Hayat bazen anlamsız geliyor bana.
İnandığım şeyler yıkılınca özellikle. Oysa 3 5 tane küçük şey beni mutlu edebiliyor. Ufak şeyler öyle büyük şeyler de değil. Ama inandığım değerlerin yıkılmasına tahammülüm yok...
Derdim bu dünyada sefa sürmek değil. Tek derdim adam gibi yaşayıp adam gibi de göçüp gitmek. Arkamdan 3 5 ağlayan bırakırsam da ne mutlu bana.
Bu sefer Ankara'ya geldiğimde en iyi öğrendiğim şey şu oldu insanın mutlu olabilmesi için illaki de memleketine gelmesi gerekmiyormuş. Meğersem mutlu olduğun yer memleketinmiş. Bunu ben ailenin bir küçüğü olarak idrak etmek durumunda kaldım kaldırıldım.
Meğer mutlu bir ev ne kadar da önemliymiş.
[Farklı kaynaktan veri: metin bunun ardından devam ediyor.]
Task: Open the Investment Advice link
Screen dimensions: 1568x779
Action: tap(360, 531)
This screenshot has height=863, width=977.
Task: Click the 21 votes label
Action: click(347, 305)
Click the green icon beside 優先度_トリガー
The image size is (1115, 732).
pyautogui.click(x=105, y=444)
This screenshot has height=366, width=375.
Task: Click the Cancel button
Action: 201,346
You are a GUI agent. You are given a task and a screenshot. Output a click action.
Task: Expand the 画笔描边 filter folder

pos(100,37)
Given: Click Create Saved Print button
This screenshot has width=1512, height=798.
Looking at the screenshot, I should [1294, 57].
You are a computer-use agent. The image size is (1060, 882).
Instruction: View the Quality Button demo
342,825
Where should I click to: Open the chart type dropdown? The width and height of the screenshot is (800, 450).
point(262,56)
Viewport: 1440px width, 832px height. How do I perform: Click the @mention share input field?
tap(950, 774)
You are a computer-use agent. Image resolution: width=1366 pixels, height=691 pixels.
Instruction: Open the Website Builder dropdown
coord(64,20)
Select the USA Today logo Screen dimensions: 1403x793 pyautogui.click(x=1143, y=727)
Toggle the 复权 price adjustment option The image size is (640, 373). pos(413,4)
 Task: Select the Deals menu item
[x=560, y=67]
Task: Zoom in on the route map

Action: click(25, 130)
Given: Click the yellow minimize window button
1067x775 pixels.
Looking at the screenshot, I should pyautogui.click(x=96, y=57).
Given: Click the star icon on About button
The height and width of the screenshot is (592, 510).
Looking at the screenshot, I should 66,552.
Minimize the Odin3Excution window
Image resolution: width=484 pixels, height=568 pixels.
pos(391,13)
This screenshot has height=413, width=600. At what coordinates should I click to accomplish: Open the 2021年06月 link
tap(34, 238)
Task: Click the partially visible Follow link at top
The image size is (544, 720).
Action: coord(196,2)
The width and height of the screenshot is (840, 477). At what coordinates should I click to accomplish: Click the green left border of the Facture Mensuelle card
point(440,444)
Burdan açıklamak istemediğim şeyler olsa da hayatımda bi şekilde devam etmek durumundayım. Hayat bizi hangi konumlara getirir bilemiyorum. Ama illaki doru bir yere geleceğime inanıyorum.
Eğitimini almadığım bir dalda iş yapıyorum ve yapmak istiyorum. Siz FF'deki marketing gurularına imreniyorum bazen. Ya ne güzel kontaklarla ne güzel işler başarıyorsunuz. Biz kendi kümesimizde ötüp sizin kümeste de ötebileceğimizi düşünüyoruz. Yanılıyoruz belki ancak bir gün belki gerçekleşecek olan hayallerimiz var. Belki gerçekleşmese de hayallerimiz var.
Gördüğüm her başarı hikayesinde genelde zorla okudukları bir branşı bitirdikten sonra gönüllerindeki branşda başarılı olan insanlar var. Hatta Serhat Gürcü'nün yıl sonu toplantımızda yaptığı sunumda karnesini bize ifşa etmesi beni biraz umutlandırdı. Karnede gerekirse bölümünün değiştirilmesi gibi bir ibare yer alıyordu. Bense bu dönemime kadar genelde bölümümde başarılı olmuş biriyim. Ancak lanet olası bir bölümde okuyorum kendimce.
Asıl sıkıntım yukarda yazdıklarım da değil. İş aş illaki bi şekilde bulunur. Türkiye'de kafası çalışan birinin aç kalacağına inanmayanlardanım ben. İnsan ektiğini biçer.
Sıkıntımı ne siz sorun ne ben söyleyim dostlar ve blogu ziyaret edenler.
En iyisi siz keyfinize bakın kalın sağlıcakla.